The Democratic Alliance (DA) announced on Thursday that it will take the Basic Education Laws Amendment (BELA) Bill on legal review, saying the Bill will empower the African National Congress (ANC) to “capture, corrupt and collapse schools – just as it has done in other sectors of society”.
The DA led a picket against the BELA Bill in front of the gates of Parliament, with a range of civil society leaders and other political parties.
The Bill is being tabled at the National Assembly on Thursday.
“In keeping with our commitment to leading a whole-of-society approach, the DA can today announce that we are not only preparing our own legal challenge to the BELA Bill, which we will fight all the way to the Constitutional Court. We can also announce that we are reaching out to all of the organisations that have indicated that they too will go to court to prevent school capture,” said DA Shadow Minister of Basic Education Baxolile Nodada.
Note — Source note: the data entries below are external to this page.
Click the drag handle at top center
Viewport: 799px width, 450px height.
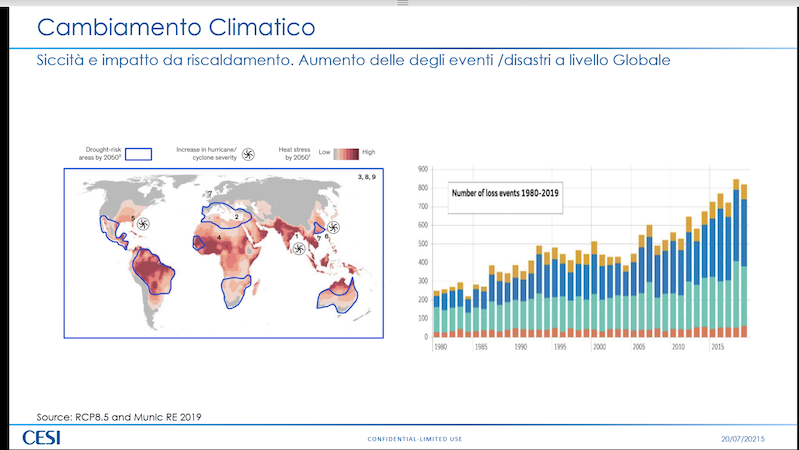point(400,3)

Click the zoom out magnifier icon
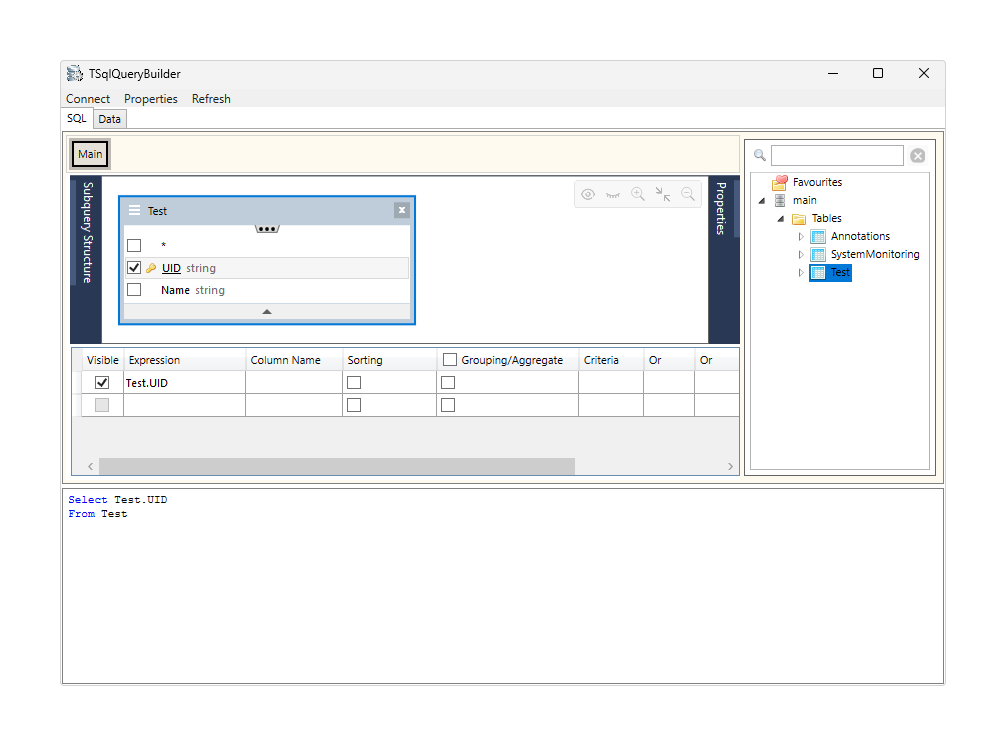tap(688, 194)
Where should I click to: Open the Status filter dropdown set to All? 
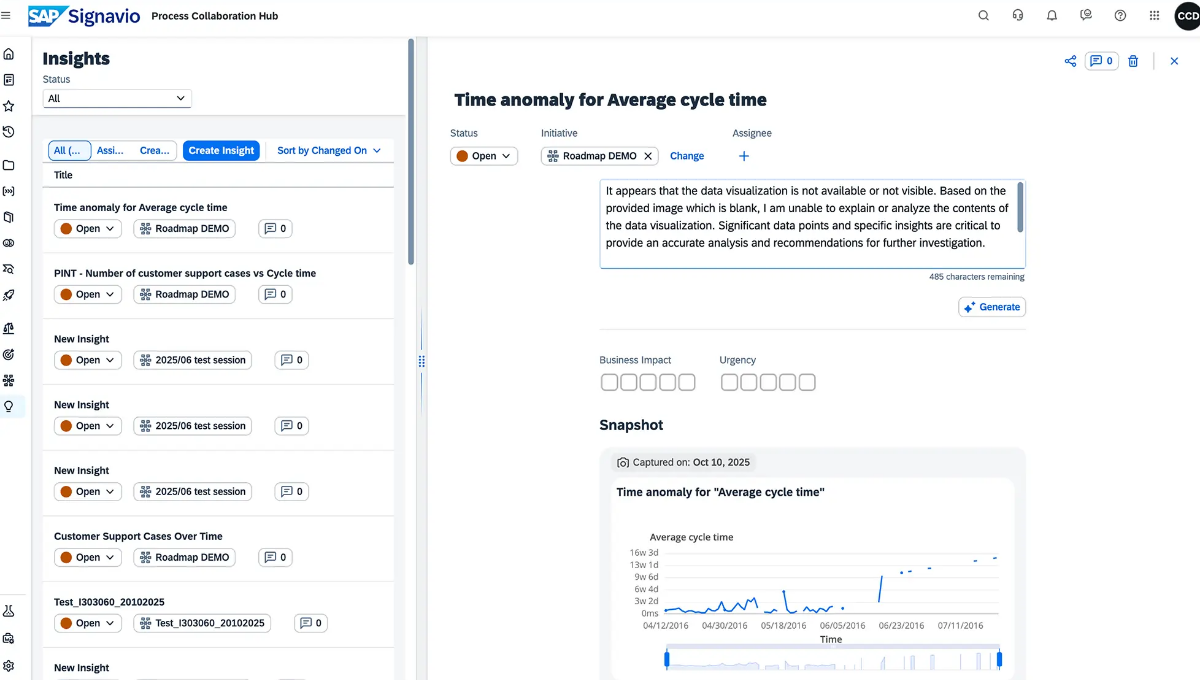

Nodada highlighted that while the DA supported educational reform, it would not support a Bill that disempowered schools, parents, and communities and failed to address a single one of the systemic challenges that impeded quality education, such as overcrowding, poor literacy and numeracy, dropouts, terrible school infrastructure, poor quality teaching and lack of resources.
He noted that forming a united front against the “ANC’s plans to capture and collapse schools” had never been more urgent.
He said the party aimed to coordinate and unite all of these various legal challenges into the biggest education court case South Africa had ever seen.
The DA will send formal letters to all organisations that intend to challenge the BELA Bill in court, inviting them to pool resources and work together to mount the strongest possible court challenge.
“In this way, by uniting the voices of school governing bodies, civil society and opposition parties into one consolidated court attack against ANC school capture, we will defeat the BELA Bill,” he said.
AfriForum head of cultural affairs Alana Bailey explained that AfriForum was preparing for litigation, saying the ANC was clearly trying to steamroll the Bill through all the required processes to get it implemented before the 2024 election.
Bailey said the organisation viewed the Bill as a direct attack against Afrikaans education, which would have extremely negative consequences for quality education in Afrikaans single-medium schools in particular, but ultimately also for all South African schools.
Bailey stated that the Bill must also be passed by the National Council of Provinces before it can be presented to the President for final approval.
“Only then can it be implemented. It is therefore essential to take a visible stand at each of these steps in an effort to prevent us from having to embark on legal action after implementation. Everyone who has the duty to decide on this Bill must realise that some of the content is unconstitutional and has the potential to cause incalculable damage to education and mutual relations in the country,” she said.